There are many definitions for a regression problem but in our case, we're going to simplify it to be: predicting a number.

For example, we might want to:
- Predict the selling price of houses given information about them (such as number of rooms, size, number of bathrooms...).
- Predict coordinates of a bounding box of an item in an image.
- Predict the cost of medical insurance for an individual given their demographics (age, sex, gender, race).

## Typical architecture of a regression neural network

The word typical is on purpose. Why?

Because there are many different ways to write neural networks. But the following is a generic setup for ingesting a collection of numbers, finding patterns in them and then outputing some kind of target number.

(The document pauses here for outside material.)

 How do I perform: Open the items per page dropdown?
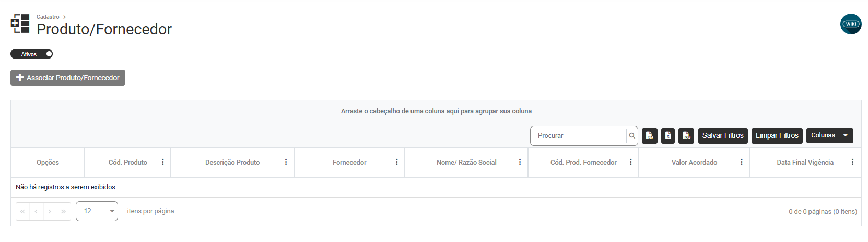(x=97, y=211)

| **Hyperparameter** | **Typical Value** |
| --- | --- |
| Input layer shape | Same shape as number of features (e.g. 3 for #bedrooms, #bathrooms, #car spaces in housing price prediction) |
| Hidden layer(s) | Problem specific, minimum = 1, maximum = unlimited |
| Neurons per hidden layer | Problem specific, generally 10 to 100 |
| Output layer shape | Same shape as desired prediction shape (e.g. 1 for house price) |
| Hidden activation | Usually ReLU (rectified linear unit) |
| Output activation | None, ReLU, logistic/tanh |
| Loss function | MSE (mean squar error) or MAE (mean absolute error) ... |
| Optimizer | SGD (stochastic gradient descent), Adam ... |

***Table 1:*** *Typical architecture of a regression network.* ***Source:*** *Adapted from page 293 of [Hands-On Machine Learning with Scikit-Learn, Keras & TensorFlow Book by Aurélien Géron](https://www.oreilly.com/library/view/hands-on-machine-learning/9781492032632/)*

> **Note**: A **hyperparamter** in machine learning is something a data analyst or developer can set themselves, where as a **parameter** usually describes something a model learns on its own.

## Creating data to view and fit

Since we're working on a **regression problem** (predicting a number) let's create some linear data to model.